Accepting the fact that you’re getting older and will need to start making some changes can be emotionally trying. What most of us want more than anything is to live independently for as long as possible, which leads many seniors to choose to age in place. If this is how you envision spending your senior years, it’s important to explore your options to make sure you can age in place safely and without sacrificing your emotional well-being.
Making Your Home More Accessible
Before deciding to stay in your current home, you should start by going through your home and doing a thorough safety check. It’s easy to overlook things in the space where you’re used to living day and in and day out, so ask an adult child or friend to help you. Write down everything you think of, and consult this checklist from the National Council on Aging so nothing is missed. Even if you are in good health now, you should also consider how you would get around at home if you needed a walker or had loss of vision or hearing later in life.
As you’re doing the assessment, keep in mind that the biggest safety concern as you age is falling. Every year, over one third of seniors over the age of 65 experience a falling incident. Therefore, fall prevention is an important measure for seniors who want to age in place. Once you’ve addressed the need to create a safer home, think about what modifications need to be made. The following suggestions are some of the easiest accessibility modifications that help eliminate the most potential for falling injury:
- Slip-resistant flooring – Choosing the right flooring can make a big difference in reducing the risk of falling. There are pros and cons to all types of flooring; carpet is soft and slip-resistant, but it can be hard to clean, while vinyl and linoleum are great slip-resistant surfaces that are easy to clean, but they’re less cushiony. However, the main types of flooring you should avoid, according to The Spruce, are natural stone, tile, and area rugs. Stone and tile can be slippery when wet and are very hard, potentially causing more harm if you do ever fall.

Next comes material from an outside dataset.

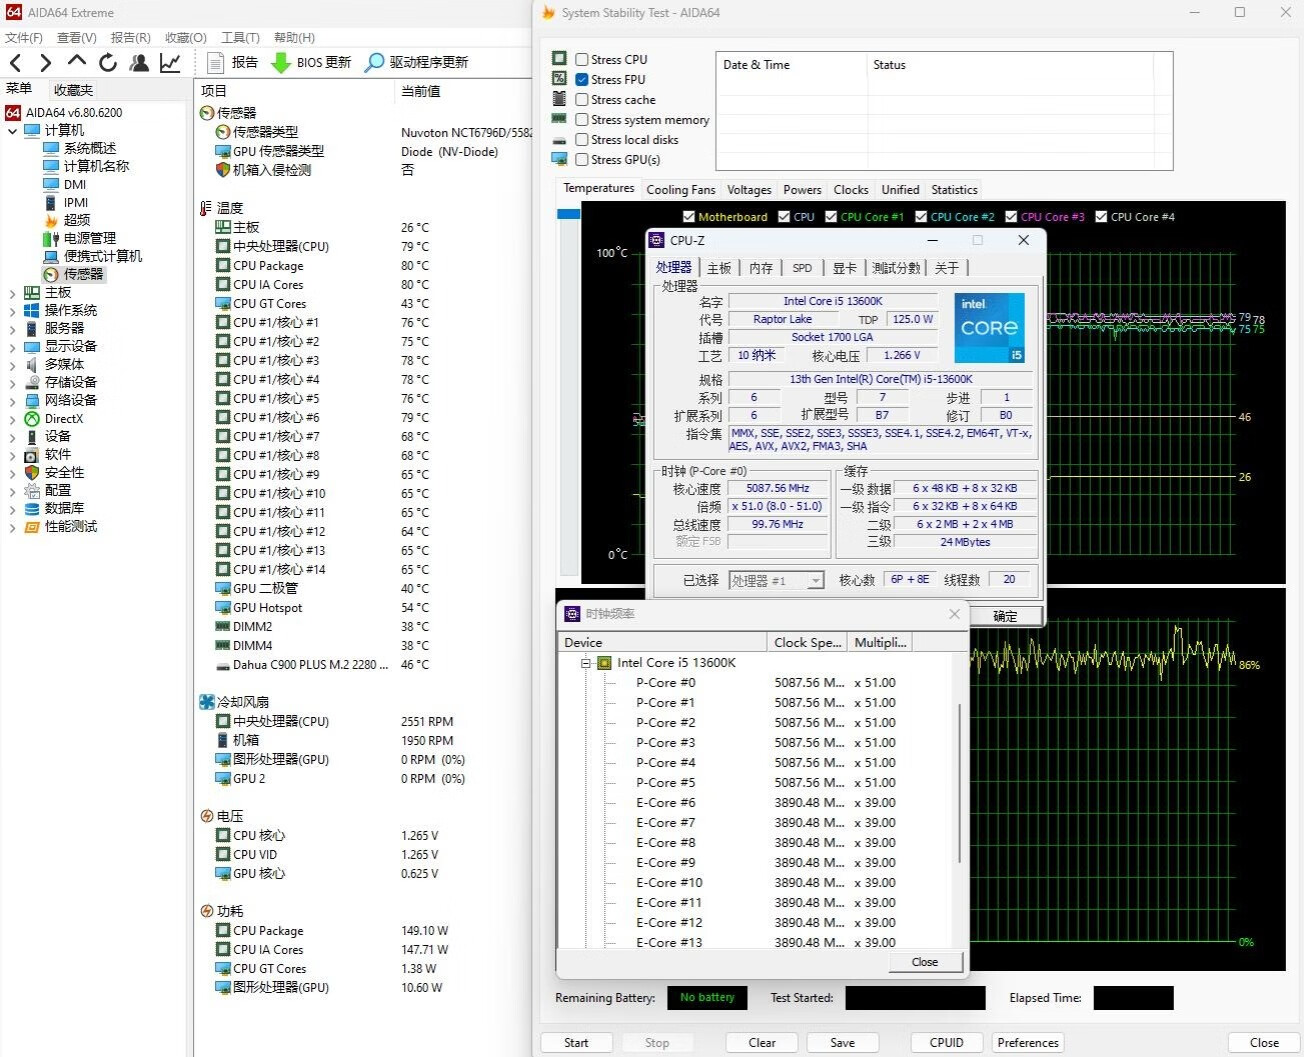Switch to the Cooling Fans tab
The width and height of the screenshot is (1304, 1057).
[x=680, y=190]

- Bathroom safety – You want your bathroom to be easily accessible and to have safety features to prevent falls around water. Installing a curbless walk-in shower is the best way to accommodate a variety of needs. Even if you don’t do a full-scale bathroom remodel, you can install grab bars and add anti-slip mats.
- Safe entryway – Steps are a major tripping hazard, so it’s a good idea to install a ramp with handrails and lighting. A step-free entry is not only easier and safer, it’s ideal for use with a walker or wheelchair too.
Knowing All Your Options
Aside from safety and accessibility, consider everything else that goes along with staying in your house before deciding to age in place. Of course, you need to be safe, but your emotional health is just as important. While home will always feel like home, think about whether you have social support and easy access to activities you like to do, places to shop, and the opportunity to get outdoors and exercise. If your home isn’t in a location that meets these needs, you may be happier moving to a new home.
You may also decide that making modifications isn’t an option and that you would be safer moving to a home that is already accessible. Many newer homes feature universal design and will already have what you need. Create a checklist of what you’re looking for to use as a guide during your home search. You can also use online filters to search for accessible homes for sale in your area.
Deciding to move may feel like you’re giving up home, but moving to a new place that’s more accessible now gives you the chance to make it yours. Home is where the heart is, after all, and even a new home will have all the comforts you know and love. Either way, exploring all your options is the best way to make the choice that’s right for you.